At a time when it is essential to avoid fissures in what’s been a largely unified Western response to Russia, the U.S. president will look to press important allies like Poland to dial back the idea of deploying a Western peacekeeping mission to Ukraine. It’s an idea that the U.S. and some other NATO members see as too risky as they seek to deny Russia any pretext to broaden the war beyond Ukraine’s borders.

For his domestic audience, look for Biden to once again underscore the heroics of the Ukrainian military and volunteers who have managed to hold off an imposing Russian military. He will highlight those remarkable efforts — as well as the generosity of the Poles and other allies at the front lines of the humanitarian crisis — as he redoubles his calls for Americans to stand firm against a Russian war that is spurring gas price hikes and adding to inflationary pressures in the U.S.

Overall, Biden also wants to revel in the scenes of unity at the headquarters of NATO and the EU, where memories of an unraveling trans-Atlantic bond riven with disputes under former President Donald Trump are far from forgotten.

That show of unity will also be paramount at NATO headquarters, where the United States has traditionally given orders, with the rest, sometimes grudgingly, going along.

The summit on Thursday will be a new opportunity for the 30-nation military organization to publicly show that Washington is consulting its allies, something that was sorely lacking under the Trump administration.

Biden and his counterparts are expected to discuss the kinds of “red lines” that might draw NATO out of its defensive posture — the world’s biggest security organization has mostly bolstered its own defenses since the invasion a month ago — to respond with force.

Nuclear, chemical or a massive cyberattack appear the most likely triggers, but NATO remains wary of any response that might draw it into a full-scale war with nuclear-armed Russia.

The leaders are also set to discuss the longer-term future of NATO’s defenses along its eastern flank, ranging from Estonia in the north, down around western Ukraine to Bulgaria on the Black Sea.
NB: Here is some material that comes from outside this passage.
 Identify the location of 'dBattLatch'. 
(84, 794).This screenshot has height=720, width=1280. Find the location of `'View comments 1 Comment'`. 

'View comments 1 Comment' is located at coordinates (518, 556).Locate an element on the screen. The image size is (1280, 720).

Military commanders have been ordered to draw up options.

NATO Secretary-General Jens Stoltenberg said last week that the “new defense posture” would include substantially more land forces at higher readiness, more air power filling NATO skies and aircraft carrier strike groups, submarines and combat ships “on a persistent basis” at sea. Expect applause and full support when such issues are raised.

There won’t be a seat reserved anywhere for Ukrainian President Volodymyr Zelenskyy, yet he will be on everyone’s mind — not least because he will have a video link at the NATO summit.
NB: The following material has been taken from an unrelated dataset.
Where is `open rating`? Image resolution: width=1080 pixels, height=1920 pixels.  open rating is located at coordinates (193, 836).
It has been crystal clear what he wants from Western allies.

With passion and rhetorical flair, he has pleaded with legislatures in the United States, the EU, Britain, Japan and Canada, for more military and humanitarian aid. But his demands for NATO to enforce a no-fly zone to protect his people have been rejected, with the alliance making clear it won’t risk an all-out war with Russia.
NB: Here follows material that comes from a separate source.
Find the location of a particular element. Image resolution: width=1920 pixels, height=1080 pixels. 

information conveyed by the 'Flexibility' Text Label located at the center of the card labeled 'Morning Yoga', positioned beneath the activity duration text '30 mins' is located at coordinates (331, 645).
He will get the same reply from Scholz.

“I hear the voices of those who demand a no-fly zone or NATO peacekeepers in Ukraine,” the German leader said Wednesday. “In almost 80 years of post-war history we have successfully avoided the unthinkable – a direct military confrontation between our western defense alliance, NATO, and Russia. It must stay that way.”

Zelenskyy has been having a series of conversations with Western leaders in the days before Thursday’s summits and he expects them to approve more sanctions to punish Russia and more help for Ukraine.

“We will work, we will fight, as hard as we can, to the last, bravely and openly,” he said in a video address Wednesday.